Project Overview
Annual Reports
Commodities
Practices
- Animal Production: manure management
- Crop Production: nutrient cycling, organic fertilizers
- Education and Training: demonstration
- Energy: bioenergy and biofuels, energy conservation/efficiency
- Pest Management: compost extracts
- Production Systems: holistic management
- Soil Management: nutrient mineralization
- Sustainable Communities: food loss and waste recovery/reduction
Abstract:
This project studied the application of biodigestion on small farms to convert organic waste into bioenergy and biofertilizers. The first goal of this project was to measure and analyses potential feedstocks for biodigestion on small farms. These included organic wastes from a local small farm, biodiesel production byproducts, and food waste from local schools and restaurants. The second goal of this project was to demonstrate a functional biodigester to the small farming community. This included both demonstration of biodigestion, as well as biogas storage, cleanup, and usage. To complete this goal, a small-farm-scale biodigester was constructed for demonstration and usage.
Introduction
The purpose of this project was to study the potential applications of bioenergy and biofertilizer production on small farms. The US EPA AgStar program outlines the bioenergy opportunities in the US for larger livestock operations (US EPA). Bioenergy options, however, are not just for large farms and cities. On the contrary, these emerging renewable energies must ensure economic benefits for family farms and rural communities (Wilkie, 2007). There are many small farms in the US that could produce bioenergy and biofertilizer from the variety of different organic wastes they produce. This project will study these different feedstocks and demonstrate the feasibility of biodigestion on small farms.
The process of anaerobic digestion, or biodigestion, has occurred naturally for millions of years. It is essentially the microbial decomposition of organic material in the absence of oxygen. As the material breaks down, methane is released. Under controlled conditions, this methane can be captured and used as an energy source (Wilkie, 2008). Biogas, as the gaseous product is termed, is composed largely of methane, and is a readily usable fuel that can be burned directly for cooking or heating water. Biogas can contain hydrogen sulfide that can cause problems for equipment using biogas. It may be necessary to remove this hydrogen sulfide prior to use. A simple technique is to use steel wool or iron-impregnated woodchips to scrub the hydrogen sulfide from the biogas. Biodigestion also produces a liquid and solid effluent. Because the bacterial metabolism consumes only the carbonaceous component of the material, the nutrients from the organic material remain within the effluent as a high-quality organic fertilizer (Arnott, 1985). Biodigestion captures both energy and nutrients from organic materials using a natural process that requires little to no input of energy and chemicals.

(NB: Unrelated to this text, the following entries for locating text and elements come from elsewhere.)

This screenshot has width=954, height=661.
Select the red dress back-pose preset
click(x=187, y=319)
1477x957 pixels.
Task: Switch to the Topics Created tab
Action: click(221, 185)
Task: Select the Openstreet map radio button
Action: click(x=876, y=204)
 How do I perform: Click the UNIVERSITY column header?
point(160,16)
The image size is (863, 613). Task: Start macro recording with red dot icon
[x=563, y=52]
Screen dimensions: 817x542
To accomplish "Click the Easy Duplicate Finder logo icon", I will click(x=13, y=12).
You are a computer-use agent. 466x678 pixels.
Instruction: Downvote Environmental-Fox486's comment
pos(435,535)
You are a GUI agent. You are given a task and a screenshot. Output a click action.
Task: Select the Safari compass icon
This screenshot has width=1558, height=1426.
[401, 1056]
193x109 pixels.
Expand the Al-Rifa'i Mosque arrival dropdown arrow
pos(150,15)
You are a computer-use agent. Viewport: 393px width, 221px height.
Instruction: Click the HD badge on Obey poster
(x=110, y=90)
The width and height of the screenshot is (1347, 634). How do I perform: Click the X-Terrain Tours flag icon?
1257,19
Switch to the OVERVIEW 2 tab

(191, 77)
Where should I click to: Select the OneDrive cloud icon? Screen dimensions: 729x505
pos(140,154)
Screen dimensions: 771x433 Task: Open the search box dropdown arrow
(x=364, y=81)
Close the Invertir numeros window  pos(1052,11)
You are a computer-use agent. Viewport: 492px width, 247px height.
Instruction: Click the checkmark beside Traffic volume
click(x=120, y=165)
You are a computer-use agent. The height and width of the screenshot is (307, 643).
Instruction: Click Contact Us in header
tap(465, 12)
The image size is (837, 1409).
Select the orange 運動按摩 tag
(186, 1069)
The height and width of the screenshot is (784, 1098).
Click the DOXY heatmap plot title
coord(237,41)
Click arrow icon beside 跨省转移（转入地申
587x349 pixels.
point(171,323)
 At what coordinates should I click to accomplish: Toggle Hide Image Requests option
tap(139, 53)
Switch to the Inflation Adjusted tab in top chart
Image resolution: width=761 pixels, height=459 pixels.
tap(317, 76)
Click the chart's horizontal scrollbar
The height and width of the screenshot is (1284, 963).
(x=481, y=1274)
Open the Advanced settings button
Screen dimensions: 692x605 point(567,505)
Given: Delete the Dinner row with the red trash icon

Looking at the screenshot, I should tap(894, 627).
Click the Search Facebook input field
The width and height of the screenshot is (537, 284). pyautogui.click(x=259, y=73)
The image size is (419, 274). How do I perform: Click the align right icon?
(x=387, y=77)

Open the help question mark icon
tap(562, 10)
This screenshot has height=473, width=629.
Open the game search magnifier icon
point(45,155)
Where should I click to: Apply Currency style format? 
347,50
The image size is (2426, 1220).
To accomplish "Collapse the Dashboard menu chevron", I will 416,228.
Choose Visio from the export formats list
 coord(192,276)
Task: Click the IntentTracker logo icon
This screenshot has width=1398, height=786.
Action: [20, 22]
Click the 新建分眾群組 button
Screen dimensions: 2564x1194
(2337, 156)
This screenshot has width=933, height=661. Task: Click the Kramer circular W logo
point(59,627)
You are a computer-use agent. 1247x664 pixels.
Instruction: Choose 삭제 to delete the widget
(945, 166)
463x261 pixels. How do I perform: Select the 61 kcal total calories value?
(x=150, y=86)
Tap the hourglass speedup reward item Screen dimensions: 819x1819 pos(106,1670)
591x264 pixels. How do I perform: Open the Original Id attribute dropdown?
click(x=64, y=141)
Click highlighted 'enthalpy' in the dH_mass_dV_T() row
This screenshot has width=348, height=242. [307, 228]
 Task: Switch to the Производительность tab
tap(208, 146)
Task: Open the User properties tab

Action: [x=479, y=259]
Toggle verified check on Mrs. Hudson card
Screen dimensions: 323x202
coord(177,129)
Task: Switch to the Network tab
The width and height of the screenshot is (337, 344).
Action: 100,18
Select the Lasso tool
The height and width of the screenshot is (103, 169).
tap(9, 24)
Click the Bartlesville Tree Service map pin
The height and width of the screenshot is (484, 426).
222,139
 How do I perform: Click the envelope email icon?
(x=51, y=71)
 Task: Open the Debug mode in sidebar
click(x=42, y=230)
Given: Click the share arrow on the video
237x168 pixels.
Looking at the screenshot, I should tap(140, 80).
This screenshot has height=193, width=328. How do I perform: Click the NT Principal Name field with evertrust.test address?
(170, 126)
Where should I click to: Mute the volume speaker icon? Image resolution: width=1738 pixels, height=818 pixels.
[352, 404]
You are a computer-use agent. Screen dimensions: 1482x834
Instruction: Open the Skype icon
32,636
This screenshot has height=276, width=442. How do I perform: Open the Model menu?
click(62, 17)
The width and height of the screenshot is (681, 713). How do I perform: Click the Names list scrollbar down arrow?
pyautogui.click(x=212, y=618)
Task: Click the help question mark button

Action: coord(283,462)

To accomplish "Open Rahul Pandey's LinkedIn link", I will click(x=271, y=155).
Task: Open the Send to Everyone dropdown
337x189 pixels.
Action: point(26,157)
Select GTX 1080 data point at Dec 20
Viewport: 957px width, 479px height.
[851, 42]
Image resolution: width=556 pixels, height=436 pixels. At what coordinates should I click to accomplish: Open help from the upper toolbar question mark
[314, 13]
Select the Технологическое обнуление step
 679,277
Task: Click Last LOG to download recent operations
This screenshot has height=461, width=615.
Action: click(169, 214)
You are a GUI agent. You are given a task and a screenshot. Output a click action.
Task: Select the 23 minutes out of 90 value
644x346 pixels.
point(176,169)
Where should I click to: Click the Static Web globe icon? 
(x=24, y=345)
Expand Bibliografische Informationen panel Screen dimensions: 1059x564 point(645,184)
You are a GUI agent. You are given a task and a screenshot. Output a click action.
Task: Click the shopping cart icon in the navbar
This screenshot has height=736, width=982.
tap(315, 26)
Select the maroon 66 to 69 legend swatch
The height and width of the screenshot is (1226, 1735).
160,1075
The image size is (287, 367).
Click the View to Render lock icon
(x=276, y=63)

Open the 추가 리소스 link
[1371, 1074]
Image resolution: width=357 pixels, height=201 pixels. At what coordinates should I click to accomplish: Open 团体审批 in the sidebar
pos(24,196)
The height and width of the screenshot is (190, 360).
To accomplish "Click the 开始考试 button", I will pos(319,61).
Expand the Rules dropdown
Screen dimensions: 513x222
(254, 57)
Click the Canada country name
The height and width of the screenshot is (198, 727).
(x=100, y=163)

Nearly any type of organic material can be used as a feedstock for biodigestion. Small farms produce significant amounts of organic wastes, such as culled vegetables, crop residues, processing waste, and animal manure. Currently most of these wastes on small farms are composted, land applied, or hauled off-site. Through biodigestion of these wastes, both the energy and nutrients from the waste are captured and recycled for use on the farm. The variety of organic material available for biodigestion means that biodigestion can benefit every small farm. Along with plant and animal wastes, byproducts of biodiesel production, including glycerol and washwater, are potential feedstocks for biodigestion for small farms that produce their own biodiesel. In addition, organic wastes from the community can be brought onto the farm for additional production of biogas and biofertilizer, including food waste from schools or restaurants or biodiesel byproducts from community producers. The first goal of this project (Objective 1) is to study and analyze potential feedstocks for small-farm biodigestion. In order to accomplish this goal, waste audits were conducted at a variety of locations to determine the amount and type of organic waste that is generated. Samples of these materials were analyzed to estimate methane production potential.
Demonstrating the feasibility of on-farm biodigestion will make great strides towards the implementation of this sustainable technology on small farms in the region. Therefore, the second goal (Objectives 2 and 3) was to construct and demonstrate a functioning small-farm-scale biodigester with integrated biogas storage and clean-up to remove hydrogen sulfide. By giving small farmers the opportunity to see biodigestion with a reactor that can be replicated on their own farms, these farmers will be more likely to adapt this technology.
Project objectives:
- Determine biogas potential of various organic wastes produced by small farms.
Demonstrate effective methods of biogas clean-up and storage.
Demonstrate a functioning biogas reactor and storage system to the small-farm community.